Zulip Chat Archive

Stream: maths

Topic: add_group.closure $ monoid_closure

Kevin Buzzard (Mar 10 2019 at 14:56):

I think monoid.closure (add_group.closure X) \sub add_group.closure (monoid.closure X) if X is a subset of a comm_ring (but I didn't prove it yet; doesn't look too hard). Is this in mathlib though?

Chris Hughes (Mar 10 2019 at 14:58):

I think the second one is the definition of ring.closure

Kevin Buzzard (Mar 10 2019 at 16:08):

Why are these things called closure when span is so much shorter?
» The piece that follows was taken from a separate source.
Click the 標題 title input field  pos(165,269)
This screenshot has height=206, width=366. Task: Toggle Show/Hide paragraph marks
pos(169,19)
Is it a coincidence that submodule.span is defined non-inductively as the intersection of all the submodules containing the set, whereas these closure operations are defined inductively?

Kevin Buzzard (Mar 10 2019 at 17:00):

I think the second one is the definition of ring.closure

That's a really useful comment, because the hardest part of the argument can be proved by the mul_mem field of the instance saying ring.closure is a subring.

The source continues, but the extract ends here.